**Data extract**
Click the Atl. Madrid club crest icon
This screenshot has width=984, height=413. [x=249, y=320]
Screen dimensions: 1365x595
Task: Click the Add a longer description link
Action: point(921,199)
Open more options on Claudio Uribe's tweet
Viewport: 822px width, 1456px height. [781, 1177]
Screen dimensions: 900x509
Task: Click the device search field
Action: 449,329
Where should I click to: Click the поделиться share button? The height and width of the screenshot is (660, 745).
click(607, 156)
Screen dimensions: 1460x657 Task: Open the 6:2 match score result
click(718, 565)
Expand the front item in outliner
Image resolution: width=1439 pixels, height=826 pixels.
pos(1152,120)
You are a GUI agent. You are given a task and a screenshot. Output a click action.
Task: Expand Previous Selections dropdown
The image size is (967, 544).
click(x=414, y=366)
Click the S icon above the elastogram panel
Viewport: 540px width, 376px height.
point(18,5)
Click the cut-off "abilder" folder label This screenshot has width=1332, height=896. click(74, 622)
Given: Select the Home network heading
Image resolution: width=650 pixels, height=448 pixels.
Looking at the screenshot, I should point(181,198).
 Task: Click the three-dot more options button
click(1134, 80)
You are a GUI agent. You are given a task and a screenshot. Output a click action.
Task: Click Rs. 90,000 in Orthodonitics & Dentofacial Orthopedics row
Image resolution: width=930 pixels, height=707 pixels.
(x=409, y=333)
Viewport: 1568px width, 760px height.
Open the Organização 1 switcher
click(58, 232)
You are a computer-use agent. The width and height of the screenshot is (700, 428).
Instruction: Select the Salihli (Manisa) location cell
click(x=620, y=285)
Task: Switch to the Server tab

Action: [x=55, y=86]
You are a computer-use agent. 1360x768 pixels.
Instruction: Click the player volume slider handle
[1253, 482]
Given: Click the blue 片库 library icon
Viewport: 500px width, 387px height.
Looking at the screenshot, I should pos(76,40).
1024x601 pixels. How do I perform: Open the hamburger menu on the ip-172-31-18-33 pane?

**Your objective**
For every entry in the records above, write an exact copy.

**The answer**
Click the Atl. Madrid club crest icon
This screenshot has width=984, height=413. [x=249, y=320]
Screen dimensions: 1365x595
Task: Click the Add a longer description link
Action: point(921,199)
Open more options on Claudio Uribe's tweet
Viewport: 822px width, 1456px height. [781, 1177]
Screen dimensions: 900x509
Task: Click the device search field
Action: 449,329
Where should I click to: Click the поделиться share button? The height and width of the screenshot is (660, 745).
click(607, 156)
Screen dimensions: 1460x657 Task: Open the 6:2 match score result
click(718, 565)
Expand the front item in outliner
Image resolution: width=1439 pixels, height=826 pixels.
pos(1152,120)
You are a GUI agent. You are given a task and a screenshot. Output a click action.
Task: Expand Previous Selections dropdown
The image size is (967, 544).
click(x=414, y=366)
Click the S icon above the elastogram panel
Viewport: 540px width, 376px height.
point(18,5)
Click the cut-off "abilder" folder label This screenshot has width=1332, height=896. click(74, 622)
Given: Select the Home network heading
Image resolution: width=650 pixels, height=448 pixels.
Looking at the screenshot, I should point(181,198).
 Task: Click the three-dot more options button
click(1134, 80)
You are a GUI agent. You are given a task and a screenshot. Output a click action.
Task: Click Rs. 90,000 in Orthodonitics & Dentofacial Orthopedics row
Image resolution: width=930 pixels, height=707 pixels.
(x=409, y=333)
Viewport: 1568px width, 760px height.
Open the Organização 1 switcher
click(58, 232)
You are a computer-use agent. The width and height of the screenshot is (700, 428).
Instruction: Select the Salihli (Manisa) location cell
click(x=620, y=285)
Task: Switch to the Server tab

Action: [x=55, y=86]
You are a computer-use agent. 1360x768 pixels.
Instruction: Click the player volume slider handle
[1253, 482]
Given: Click the blue 片库 library icon
Viewport: 500px width, 387px height.
Looking at the screenshot, I should pos(76,40).
1024x601 pixels. How do I perform: Open the hamburger menu on the ip-172-31-18-33 pane?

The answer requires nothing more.